### Work required
As the answer, return precisely the lines from the one containing "Task: Click the T3" to the final line of the material below, inclusive, and omit every picture.

[Opening Data for this exercise section]

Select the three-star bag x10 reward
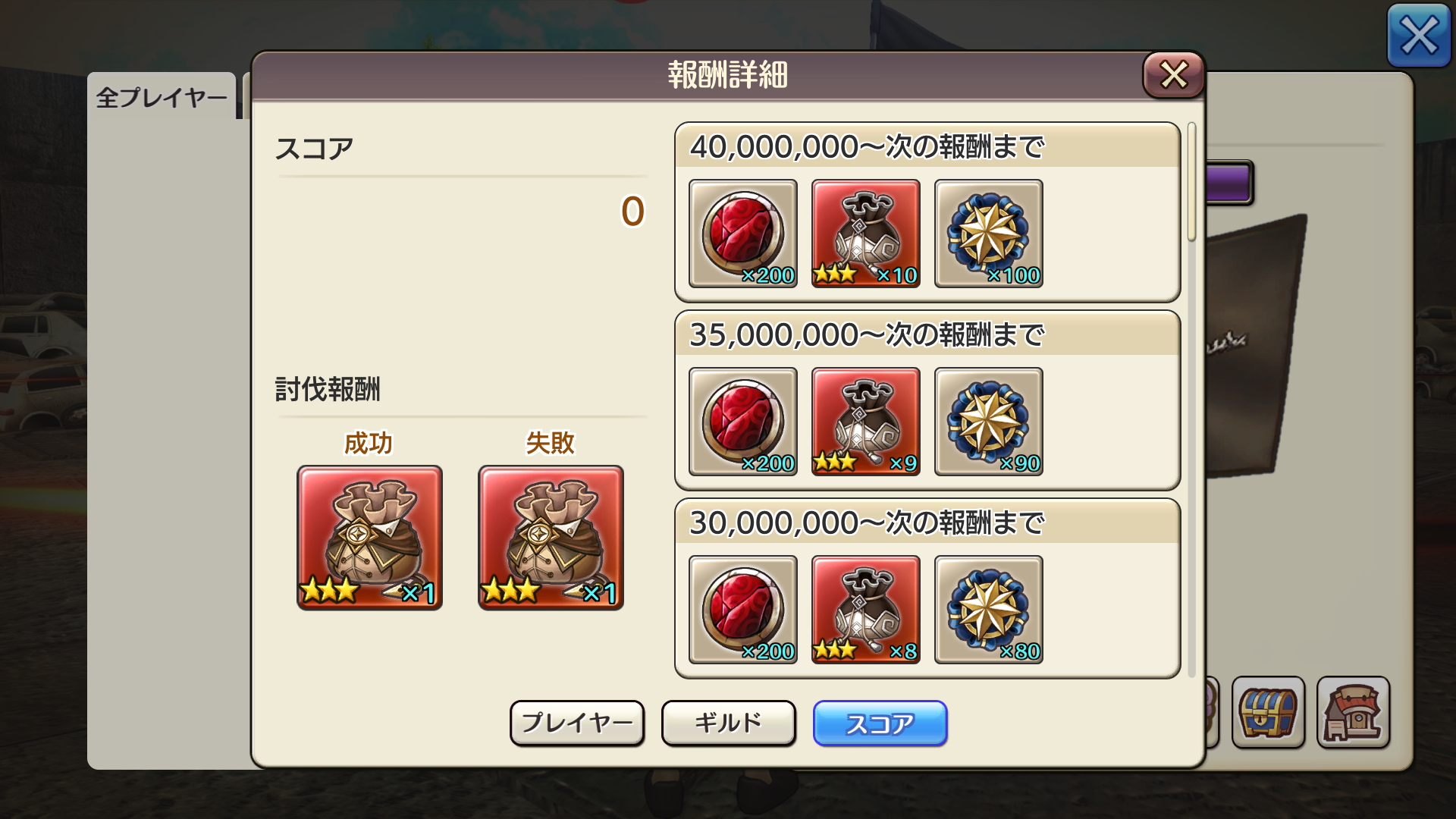 tap(865, 234)
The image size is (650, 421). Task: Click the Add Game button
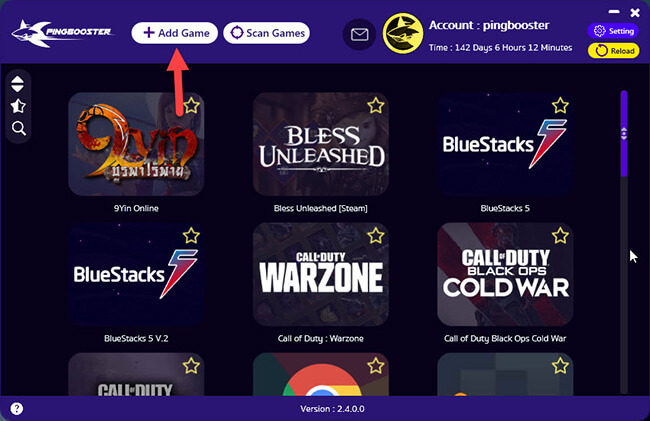point(175,33)
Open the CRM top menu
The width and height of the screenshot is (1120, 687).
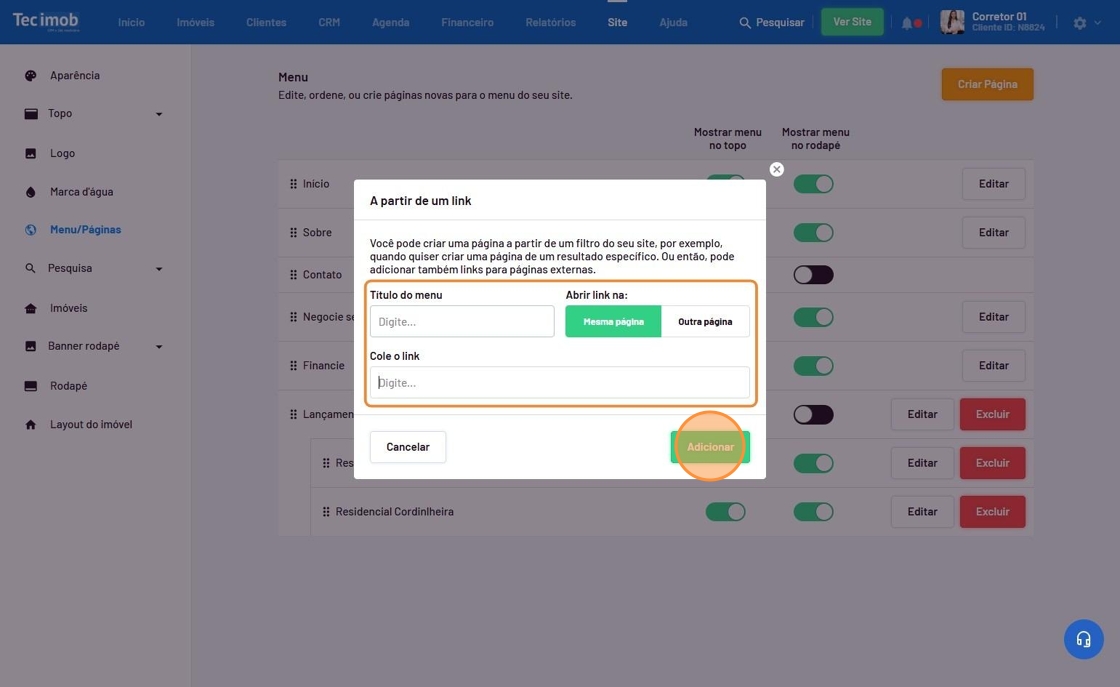(x=329, y=22)
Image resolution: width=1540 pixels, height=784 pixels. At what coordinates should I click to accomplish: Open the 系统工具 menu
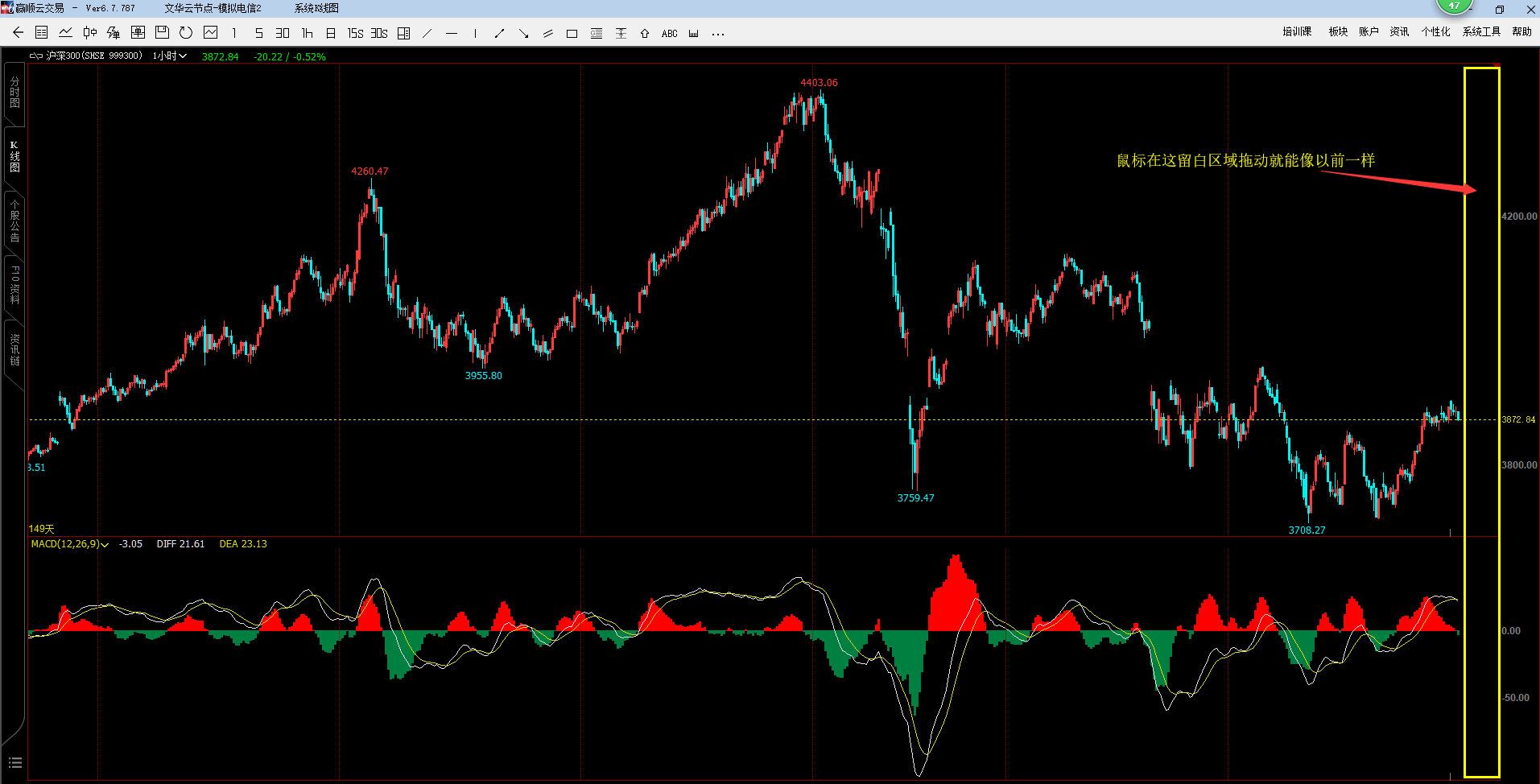pyautogui.click(x=1481, y=32)
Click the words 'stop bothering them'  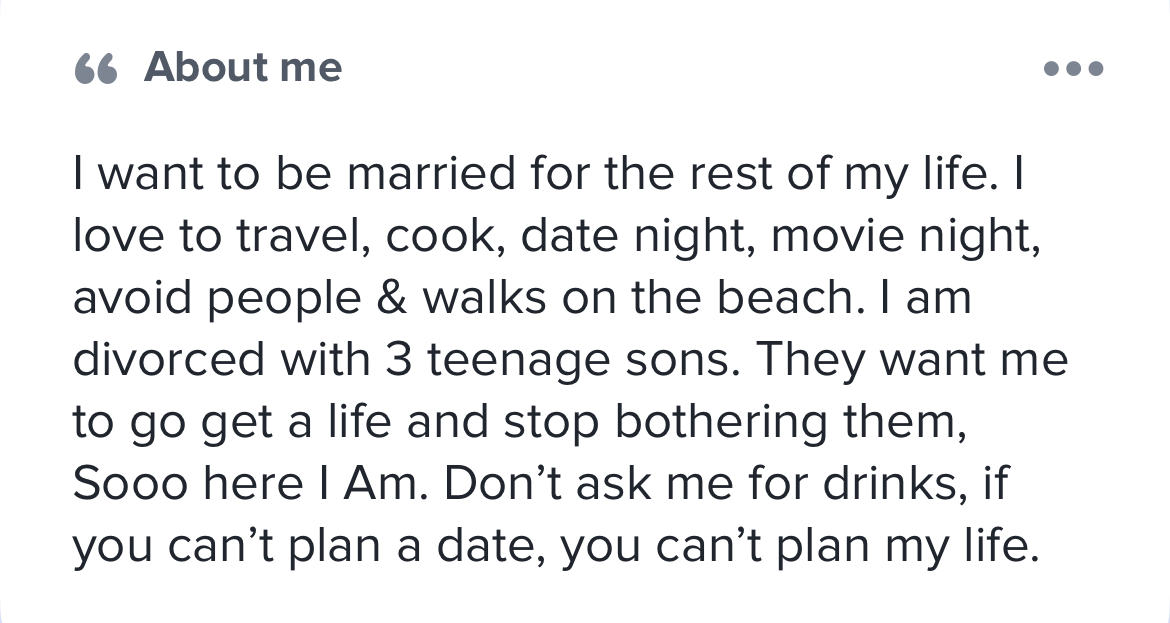730,422
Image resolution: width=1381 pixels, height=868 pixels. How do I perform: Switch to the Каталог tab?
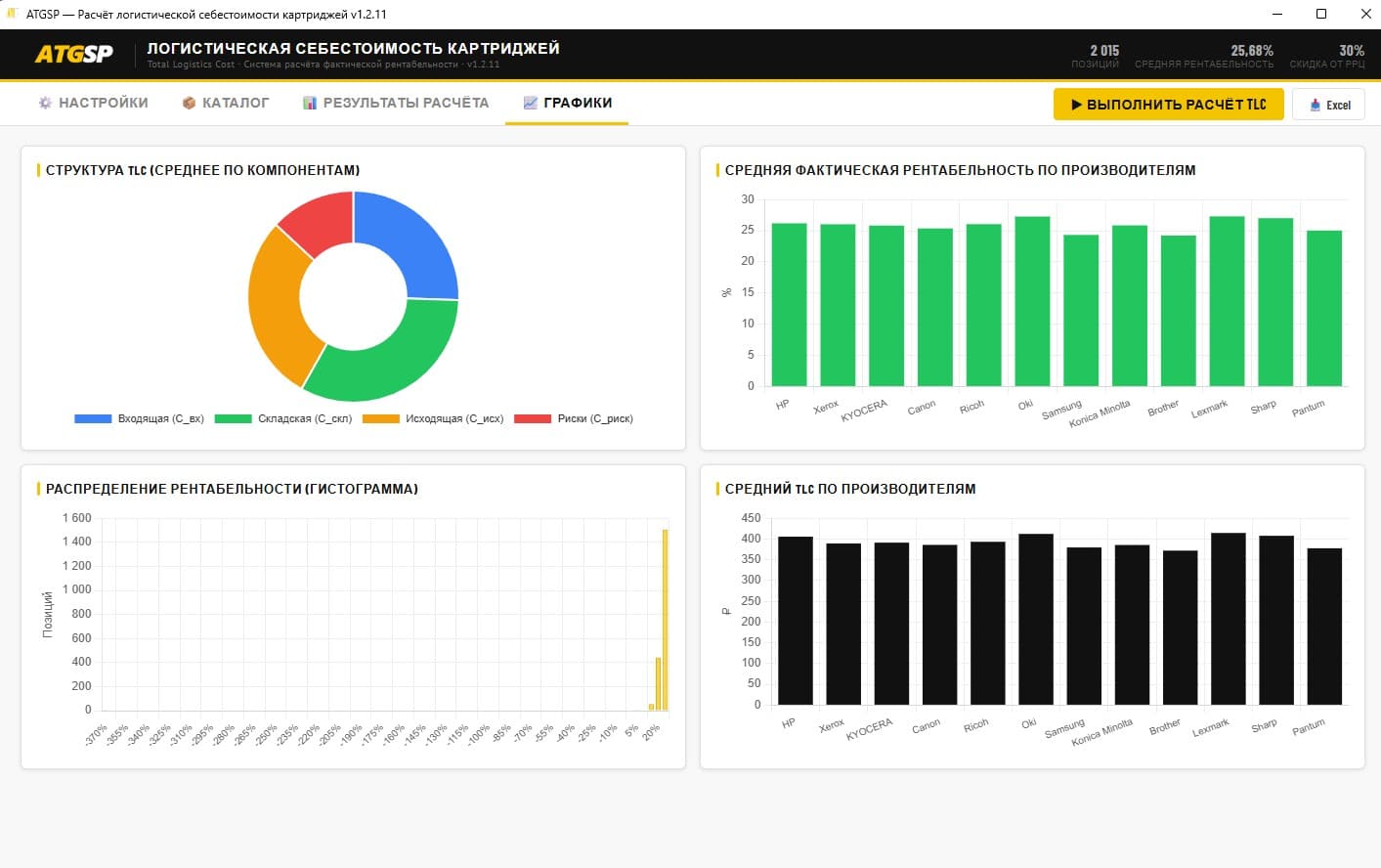click(225, 103)
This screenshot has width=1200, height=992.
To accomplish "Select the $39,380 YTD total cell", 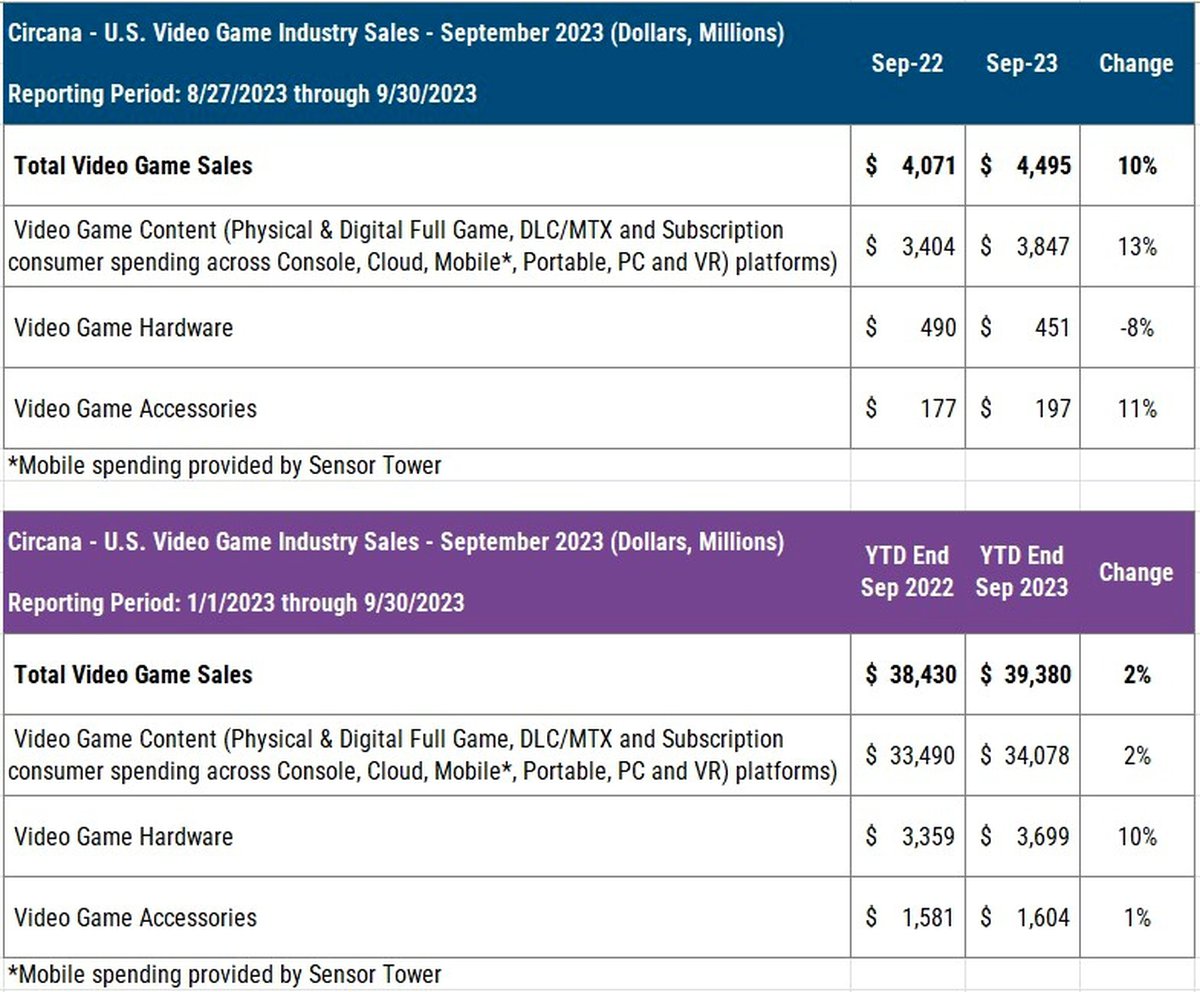I will pos(1023,674).
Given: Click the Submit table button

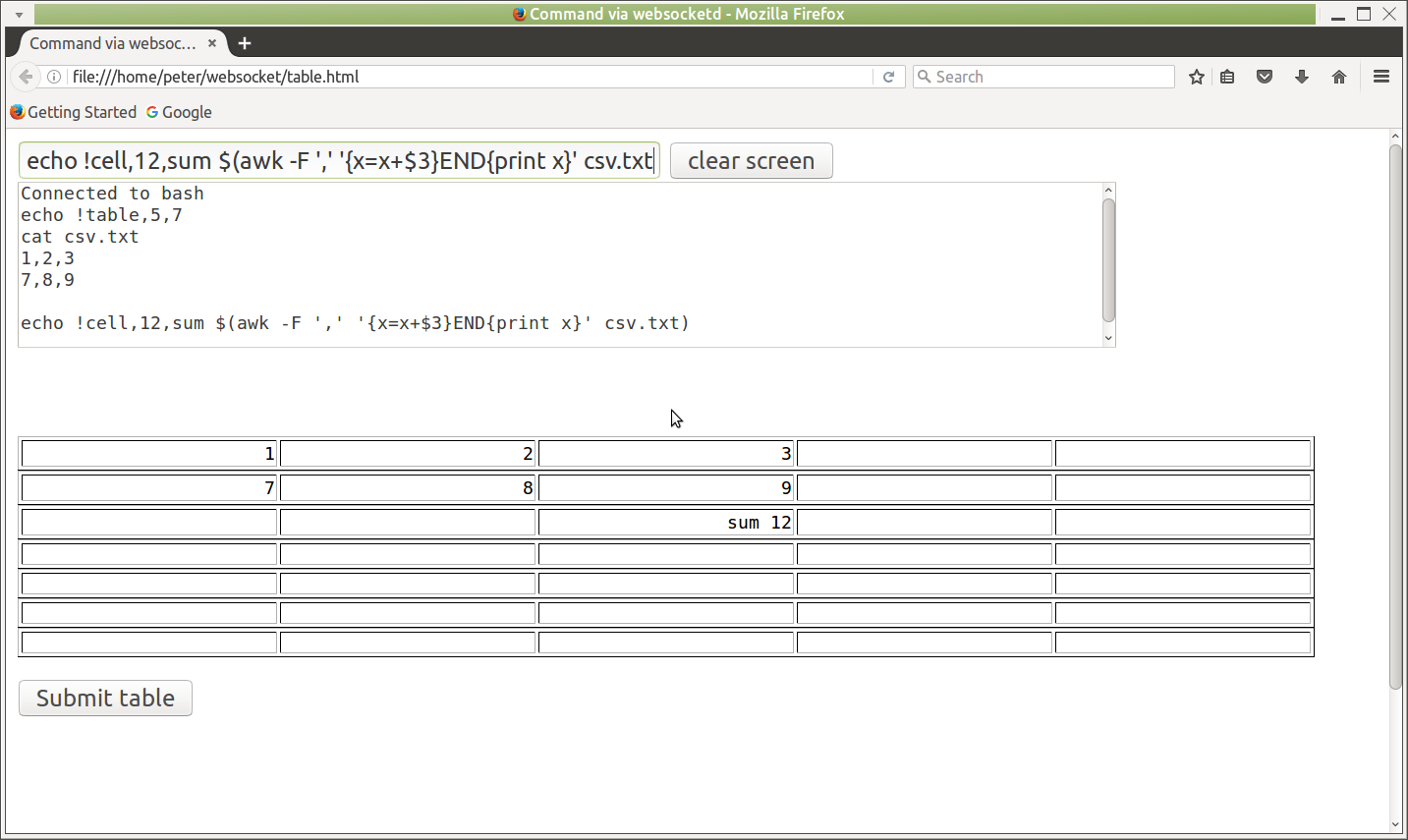Looking at the screenshot, I should [x=104, y=698].
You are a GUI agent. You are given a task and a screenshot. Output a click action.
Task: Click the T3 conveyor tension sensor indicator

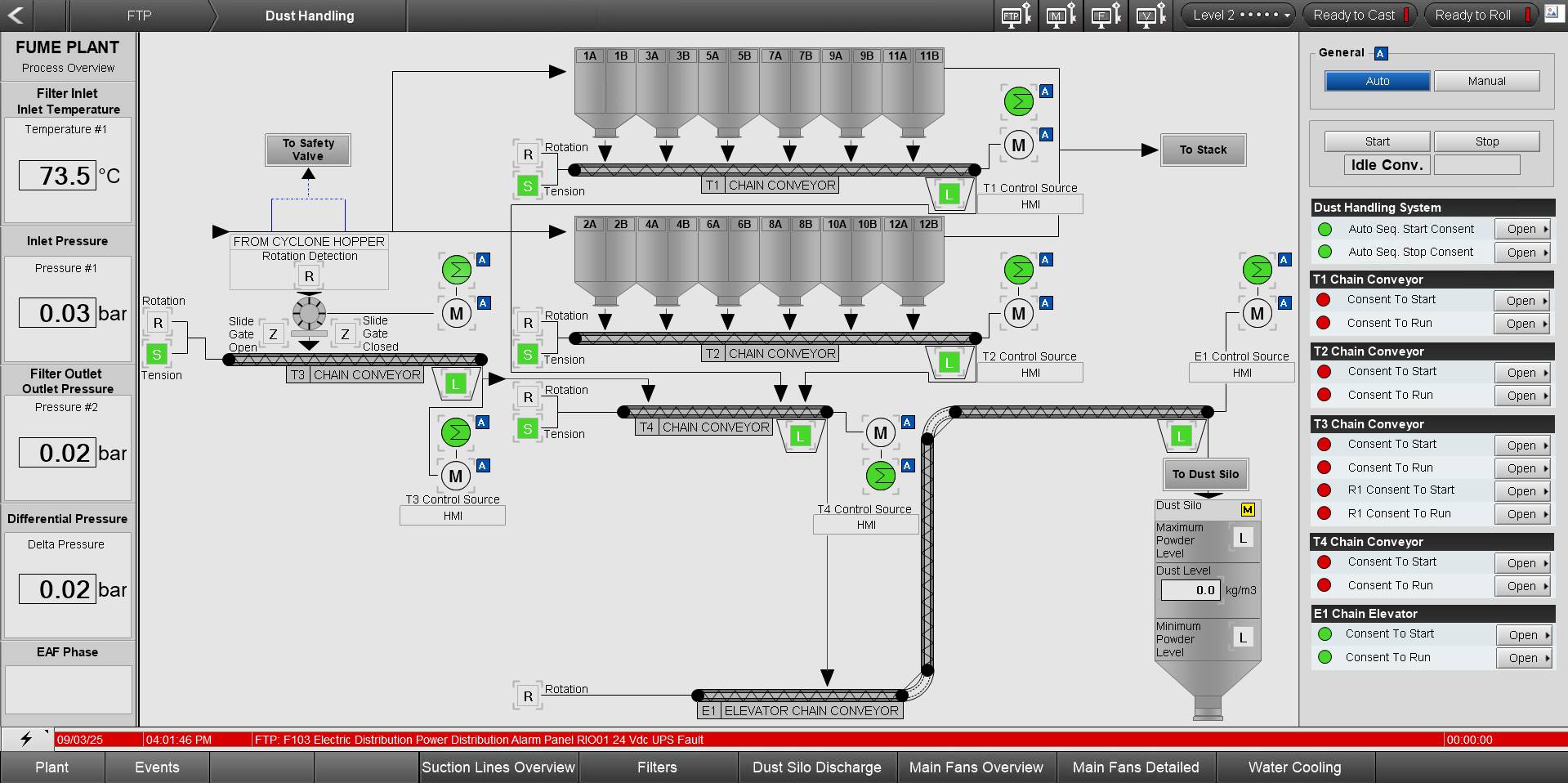click(x=157, y=354)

[Closing Data for this exercise section]

### Problem solution
Task: Click the T3 conveyor tension sensor indicator

click(x=157, y=354)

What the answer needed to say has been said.